Fate of the (2Fe-2S)²⁺ cluster of Escherichia coli biotin synthase during reaction: A Mössbauer characterization

Biotin synthase, the enzyme which catalyzes the last step of the biosynthesis of biotin, contains only (2Fe-2S)²⁺ clusters when isolated under aerobic conditions. Previous results showed that reduction by dithionite or photoreduced deazaflavin converts the (2Fe-2S)²⁺ to (4Fe-4S)^2+,+. However, until now, no detailed investigation concerning the fate of the (2Fe-2S)²⁺ during reduction under assay conditions (NADPH, flavodoxin, flavodoxin reductase) has been realized. Here, we show by Mössbauer spectroscopy on a partially purified fraction overexpressing the enzyme that, in the presence of a S^2- source and Fe²⁺, there is conversion of the predominant (2Fe-2S)²⁺ clusters into a 1:1 mixture of (2Fe-2S)²⁺ and (4Fe-4S)²⁺. No change in this cluster composition was observed in the presence of the physiological reducing system.
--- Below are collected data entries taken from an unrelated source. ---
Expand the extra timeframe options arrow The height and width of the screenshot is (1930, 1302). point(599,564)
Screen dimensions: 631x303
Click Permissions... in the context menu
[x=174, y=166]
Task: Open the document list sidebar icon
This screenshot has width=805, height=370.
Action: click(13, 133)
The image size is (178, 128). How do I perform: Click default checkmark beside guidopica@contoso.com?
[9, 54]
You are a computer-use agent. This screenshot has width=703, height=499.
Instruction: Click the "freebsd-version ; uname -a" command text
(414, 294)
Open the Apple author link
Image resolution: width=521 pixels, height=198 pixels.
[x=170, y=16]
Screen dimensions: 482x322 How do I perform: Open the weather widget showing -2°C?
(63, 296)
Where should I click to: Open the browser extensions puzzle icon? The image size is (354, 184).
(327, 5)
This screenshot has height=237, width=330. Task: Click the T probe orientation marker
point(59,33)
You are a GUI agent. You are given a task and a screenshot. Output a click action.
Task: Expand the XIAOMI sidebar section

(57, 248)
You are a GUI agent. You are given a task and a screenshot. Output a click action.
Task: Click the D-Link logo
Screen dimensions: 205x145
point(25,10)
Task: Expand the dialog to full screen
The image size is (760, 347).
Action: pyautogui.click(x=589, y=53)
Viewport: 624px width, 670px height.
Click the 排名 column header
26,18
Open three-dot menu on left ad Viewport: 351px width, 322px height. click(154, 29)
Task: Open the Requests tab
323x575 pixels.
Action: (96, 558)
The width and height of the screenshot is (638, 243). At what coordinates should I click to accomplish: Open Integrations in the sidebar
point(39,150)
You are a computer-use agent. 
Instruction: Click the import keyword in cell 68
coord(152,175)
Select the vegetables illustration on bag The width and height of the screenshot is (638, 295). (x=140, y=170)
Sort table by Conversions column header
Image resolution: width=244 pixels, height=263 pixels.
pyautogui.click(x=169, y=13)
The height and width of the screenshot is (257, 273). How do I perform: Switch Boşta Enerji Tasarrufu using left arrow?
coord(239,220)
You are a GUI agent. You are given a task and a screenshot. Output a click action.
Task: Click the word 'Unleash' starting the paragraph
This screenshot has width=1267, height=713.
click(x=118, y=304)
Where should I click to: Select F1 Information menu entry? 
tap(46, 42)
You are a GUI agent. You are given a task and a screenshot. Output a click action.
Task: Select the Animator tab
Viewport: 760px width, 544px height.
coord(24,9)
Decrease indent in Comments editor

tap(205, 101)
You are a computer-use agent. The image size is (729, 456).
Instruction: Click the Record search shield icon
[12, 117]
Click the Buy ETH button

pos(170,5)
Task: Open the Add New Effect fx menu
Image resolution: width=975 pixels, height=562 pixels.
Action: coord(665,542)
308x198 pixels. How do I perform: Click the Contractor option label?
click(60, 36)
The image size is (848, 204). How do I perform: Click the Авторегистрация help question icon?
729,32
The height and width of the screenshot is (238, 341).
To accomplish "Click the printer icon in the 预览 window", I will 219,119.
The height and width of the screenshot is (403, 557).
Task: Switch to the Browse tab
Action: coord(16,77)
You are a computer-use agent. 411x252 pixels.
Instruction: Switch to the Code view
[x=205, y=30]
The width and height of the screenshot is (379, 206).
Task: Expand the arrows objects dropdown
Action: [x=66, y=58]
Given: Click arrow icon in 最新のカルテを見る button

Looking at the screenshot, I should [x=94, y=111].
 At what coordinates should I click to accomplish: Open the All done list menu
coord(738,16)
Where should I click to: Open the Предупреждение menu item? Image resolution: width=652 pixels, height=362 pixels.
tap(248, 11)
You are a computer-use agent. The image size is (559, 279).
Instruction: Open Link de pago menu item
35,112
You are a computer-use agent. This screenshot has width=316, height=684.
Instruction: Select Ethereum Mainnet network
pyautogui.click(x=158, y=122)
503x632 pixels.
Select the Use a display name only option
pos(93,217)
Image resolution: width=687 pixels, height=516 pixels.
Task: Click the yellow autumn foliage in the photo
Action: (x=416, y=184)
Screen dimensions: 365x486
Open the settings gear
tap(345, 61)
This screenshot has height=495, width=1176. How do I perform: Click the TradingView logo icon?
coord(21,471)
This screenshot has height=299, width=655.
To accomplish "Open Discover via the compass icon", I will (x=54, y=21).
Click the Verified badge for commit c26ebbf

When the reaction was allowed to proceed by addition of the substrate dethiobiotin, the (4Fe-4S)²⁺ was untouched whereas the (2Fe-2S)²⁺ was degraded into a new species. This is consistent with the hypothesis that the reduced (4Fe-4S) cluster is involved in mediating the cleavage of AdoMet and that the (2Fe-2S)²⁺ is the sulfur source for biotin.